Rameau avait déjà cinquante ans lorsque sa première tragédie lyrique, Hippolyte et Aricie, fut créée le 1er octobre 1733 avant d’être représentée jusqu’à l’année suivante. Reprise en 1742-43, elle connaîtra une troisième version sans prologue en 1757, qui est celle de cette édition sur DVD. Sur un livret talentueux de l’Abbé Simon-Joseph Pellegrin (1663-1745), qui avait déjà écrit entre autres pour Destouches, Desmarest ou Montéclair, l’inspiration puisée dans la tragédie Phèdre de Racine (jouée sans arrêt depuis 1677 à la Comédie-Française) se révéla une adaptation très réussie. L’intrigue est connue : le Prince Hippolyte demande à sa belle-mère Phèdre de l’aider dans sa conquête de la belle Aricie, princesse captive. Il ignore que l’épouse de son père, le Roi Thésée, est amoureuse de lui. Phèdre aura un destin tragique ; le dénouement sera heureux pour le jeune couple. 

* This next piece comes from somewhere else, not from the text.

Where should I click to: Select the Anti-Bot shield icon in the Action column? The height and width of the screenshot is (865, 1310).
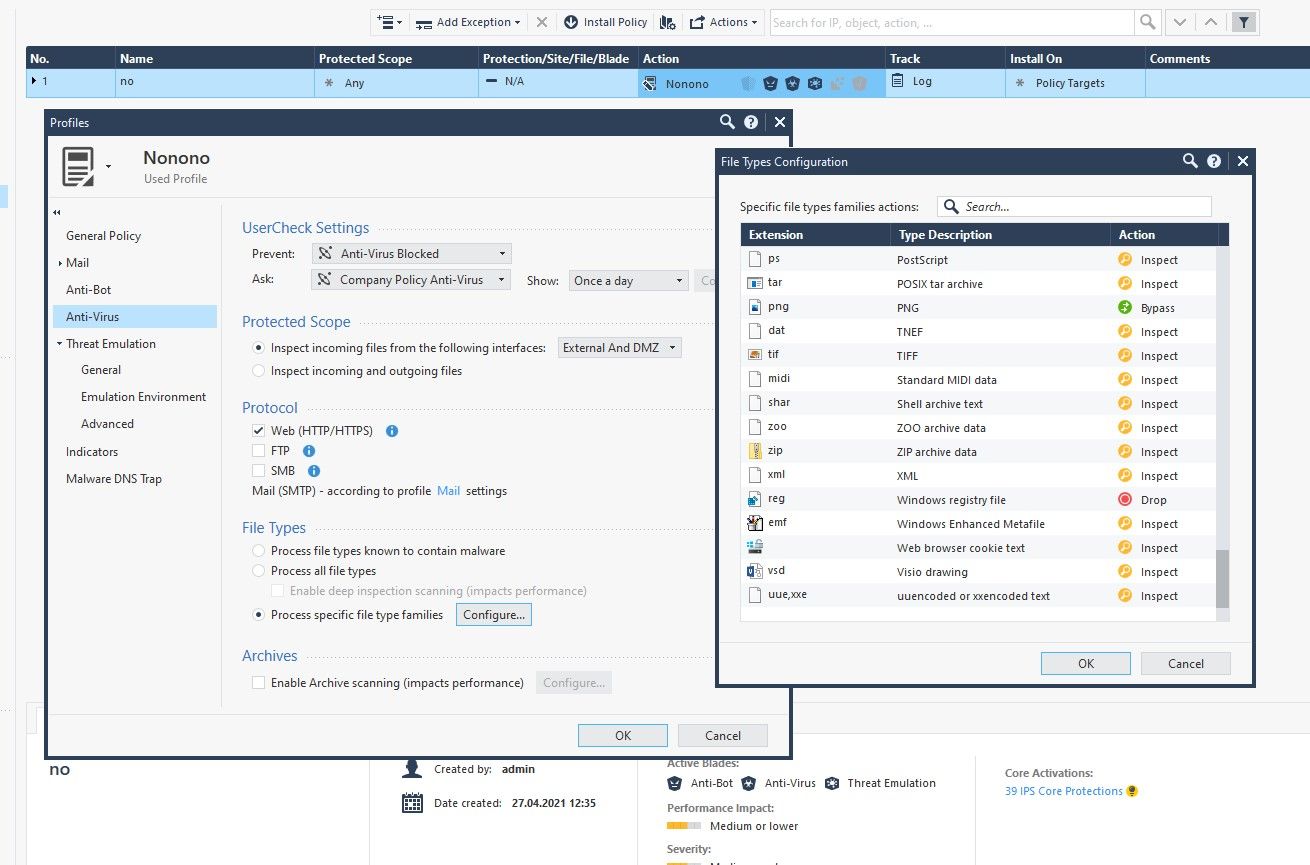[x=770, y=83]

Comme le précise Agnès Terrier, dramaturge à l’Opéra Comique, dans son excellente synthèse de présentation, le librettiste a construit sur cette trame un texte avec déesses et dieux qui prennent part à l’action, ce qui permet le déploiement d’une féerie sonore et visuelle. Le point de vue des amoureux, qu’indique le titre, transforme la tragédie en pastorale, autorisant des scènes tendres, voire galantes, et une fin heureuse - de bon ton à l’opéra. Rameau accueillit ce canevas comme un magnifique terrain de jeu, avec une invention mélodique, des effets d’une grande expressivité et des couleurs instrumentales. On lira dans cette même présentation l’accueil fait à l’œuvre, son évolution et l’avenir qui lui a été réservé. Ainsi que sa renaissance en 1983 à Aix-en-Provence, avec la production de Pier Luigi Pizzi dirigée par William Christie.

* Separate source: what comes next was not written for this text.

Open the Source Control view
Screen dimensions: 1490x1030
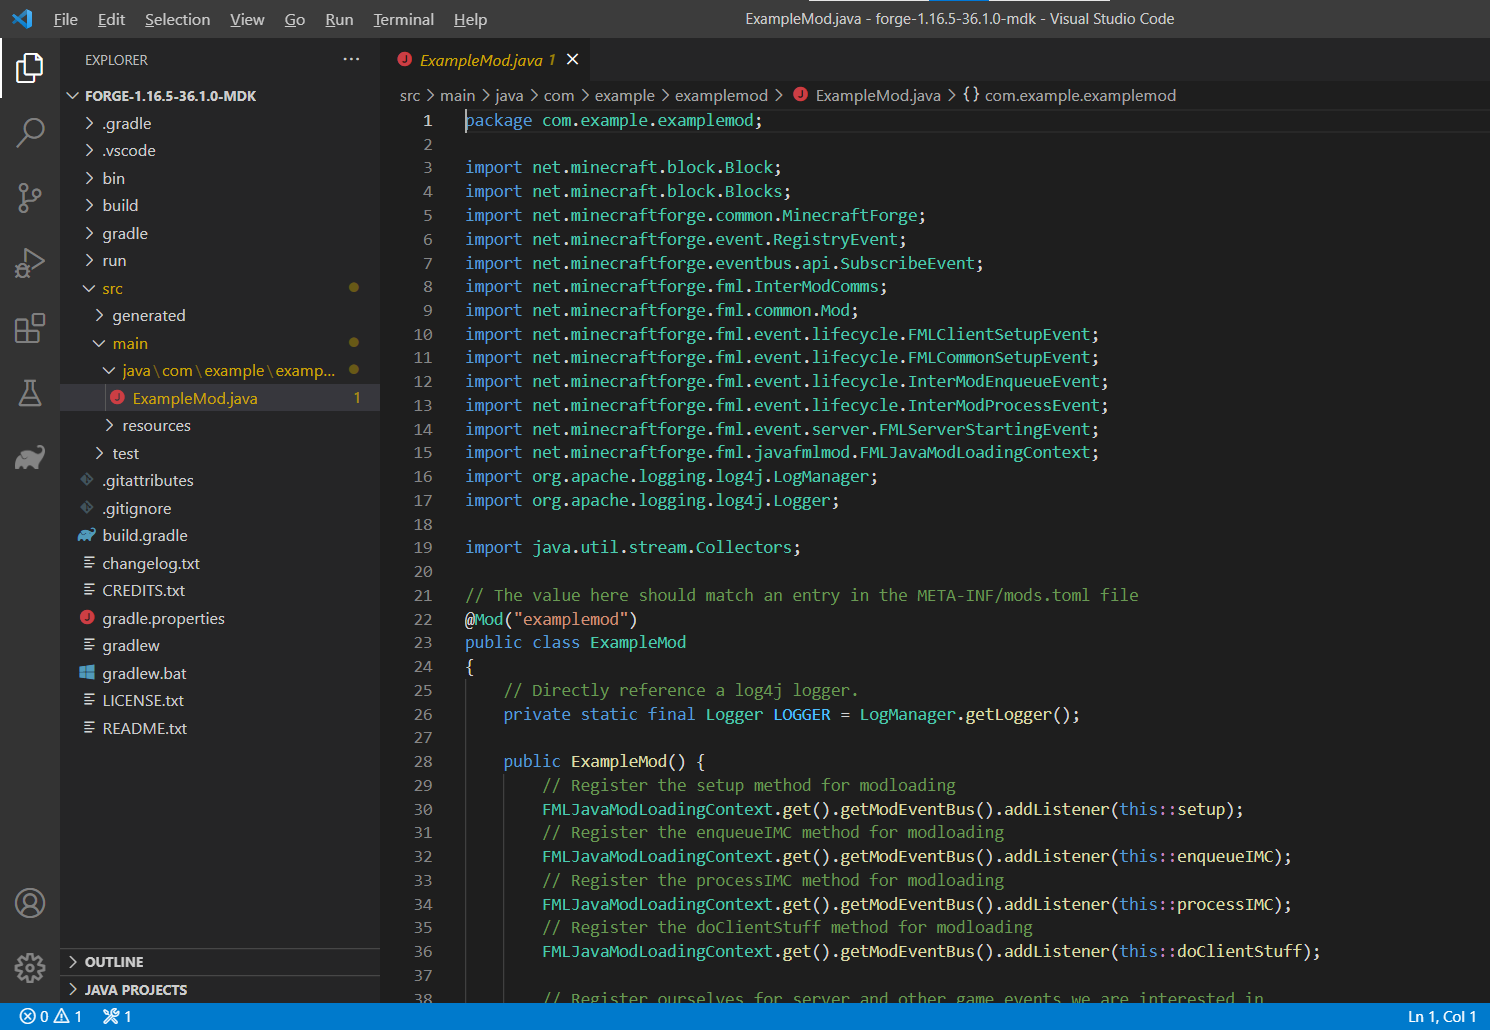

On connaissait déjà d’autres versions sur DVD ; deux d’entre elles sont apparues pour la premières fois en 2014, la première, pour Erato, dans une mise en scène de type classique d’Ivan Alexandre au Palais Garnier, avec Topi Lehtipuu (Hippolyte), Anne-Catherine Gillet (Aricie), Sarah Connolly (Phèdre) et Stéphane Degout (Thésée, déjà !), les Chœurs et l’Orchestre du Concert d’Astrée, le tout dirigé par Emmanuelle Haïm. La même année, venait de Glyndebourne une vision contemporaine un peu déjantée de Jonathan Kent, avec Ed Lyon (Hippolyte), Christiane Karg (une Aricie lumineuse) et encore le couple Connolly/Degout pour Phèdre et Thésée. William Christie animait avec fougue l’Age of Enlightenment (Opus Arte). Plus récemment, en 2019, la version de 1757 était enregistrée pour la première fois au Staatsoper Berlin par Simon Rattle à la tête des forces du Freiburg Barockorchester, avec Reinoud Van Mechelen (Hippolyte, déjà), Anna Prohaska (Aricie), Magdalena Kozená (Phèdre) et Gyula Orendt (Thésée), dans la mise en scène d’Aletta Collins qui mettait l’accent fondamental sur la chorégraphie, avec vidéos, lasers et jeux de lumières (Euro Arts).

Hélas, trois fois hélas ! Le présent nouveau choix, cette fois parisien, de la version de 1757 propose une mise en scène des plus décevantes. Signée Jeanne Candel, elle laisse le spectateur désarçonné devant l’accumulation de clichés d’un goût douteux et d’une platitude déconcertante. Deux ou trois exemples à titre d’illustration. A l’Acte I, devant une immense toile blanche, le culte de Diane est célébré, en présence d’Aricie, par un groupe de prêtres/prêtresses dont les vêtements ressemblent à des salopettes blanches. Tous se lavent les mains dans un seau réservé au nettoyage des sols ; armés de fusils, ils tirent des cartouches d’encre multicolores sur le rideau de scène. S’ensuit un rite autour d’une mèche de cheveux coupée. Le cérémonial sombre dans la banalité. 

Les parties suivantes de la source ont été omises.